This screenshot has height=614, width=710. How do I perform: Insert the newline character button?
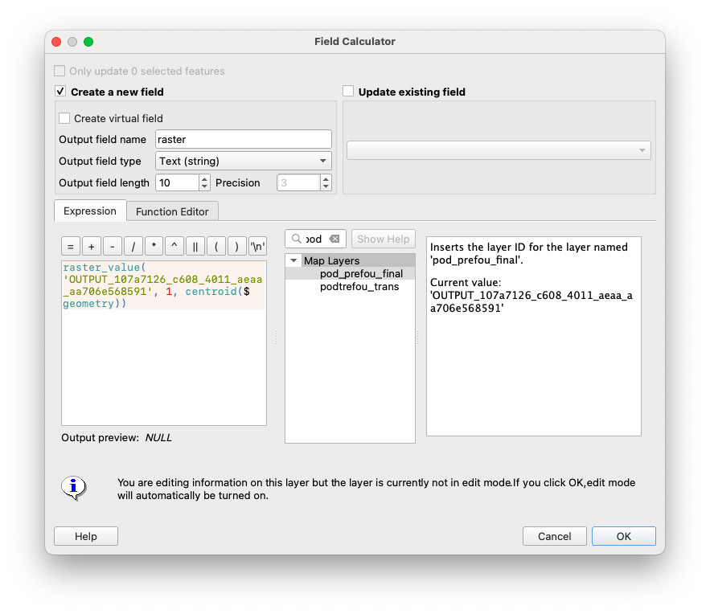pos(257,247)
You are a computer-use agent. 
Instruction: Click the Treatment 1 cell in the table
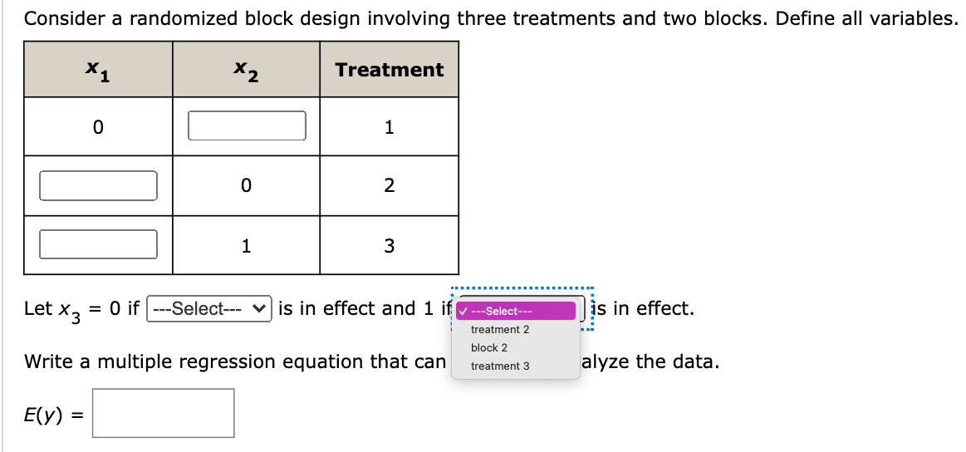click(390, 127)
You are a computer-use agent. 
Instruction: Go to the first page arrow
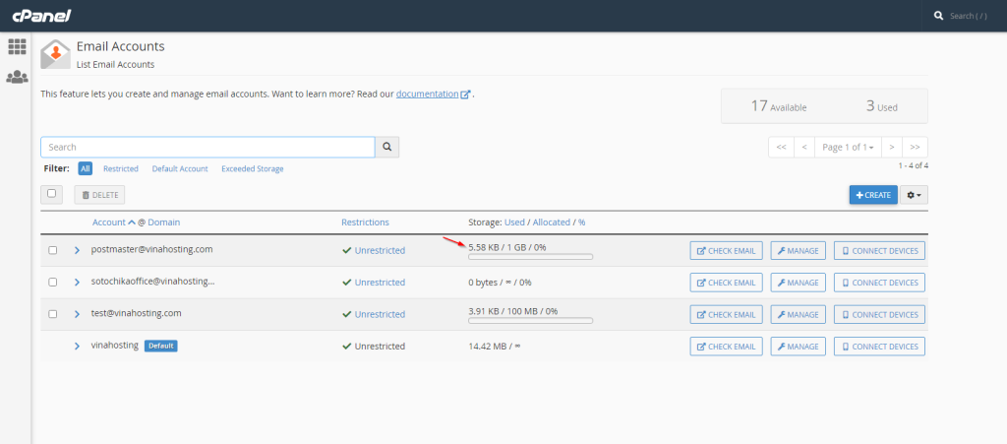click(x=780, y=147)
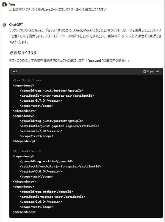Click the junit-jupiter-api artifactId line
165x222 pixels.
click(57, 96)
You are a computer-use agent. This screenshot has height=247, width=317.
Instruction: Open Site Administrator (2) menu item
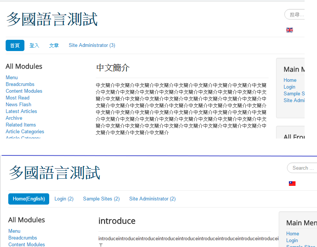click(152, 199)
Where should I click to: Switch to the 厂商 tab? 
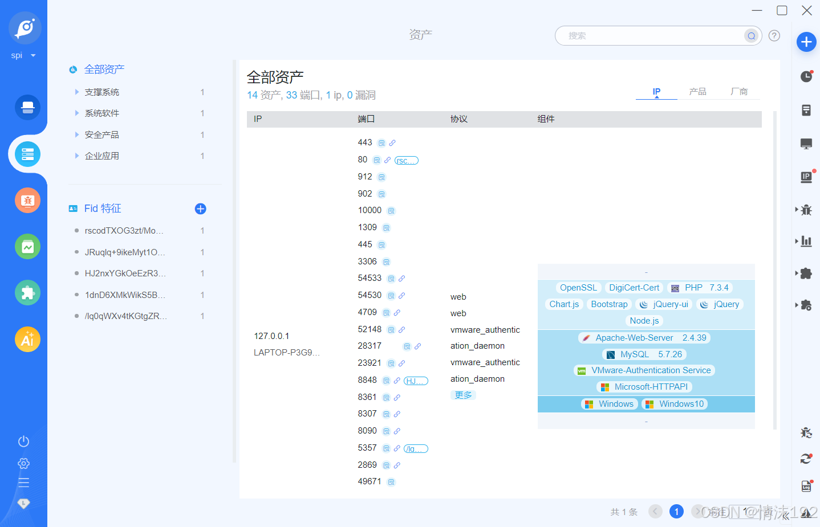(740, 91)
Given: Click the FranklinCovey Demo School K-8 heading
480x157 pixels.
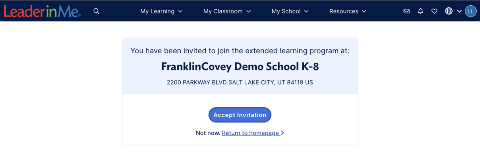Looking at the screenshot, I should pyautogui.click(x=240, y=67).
* * *
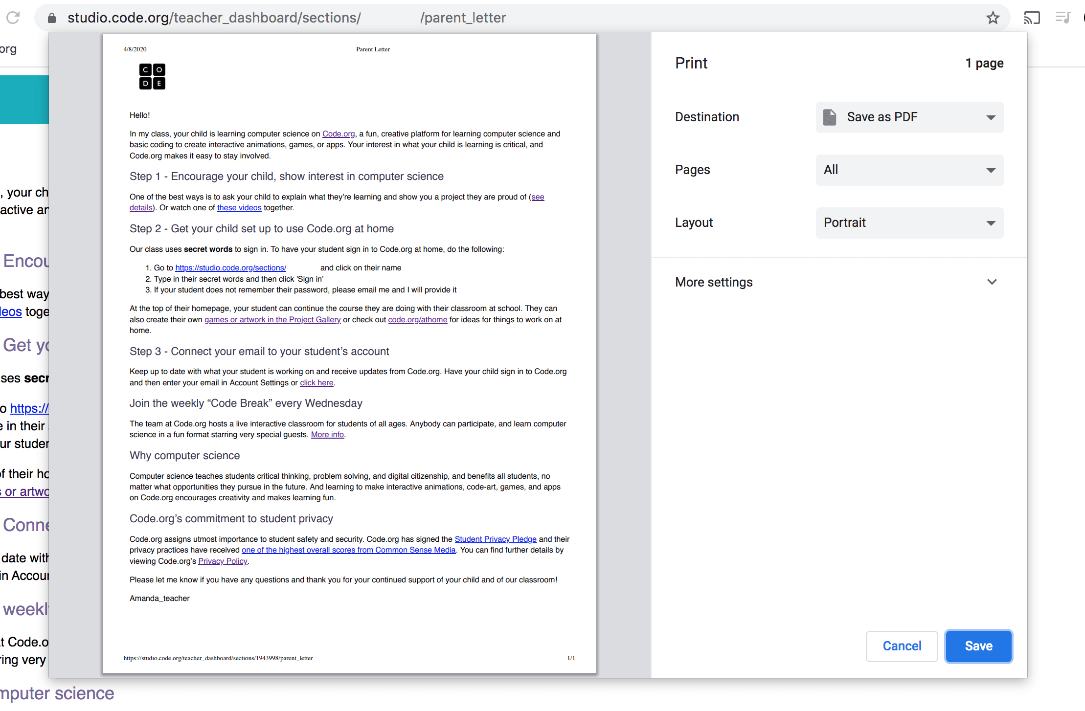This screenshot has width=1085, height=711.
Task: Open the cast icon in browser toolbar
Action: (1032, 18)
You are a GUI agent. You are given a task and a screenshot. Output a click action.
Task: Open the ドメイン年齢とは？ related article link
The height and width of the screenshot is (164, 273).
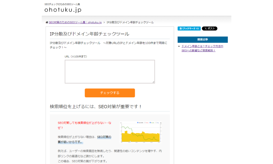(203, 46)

■ What is expected ■
All lines of the data that hold "agent" need to be copied.

■ Answer area ■
You are a computer-use agent. 
You are a computer-use agent. 
You are a computer-use agent. This screenshot has height=247, width=317.
You are a GUI agent. You are given a task and a screenshot. Output a click action.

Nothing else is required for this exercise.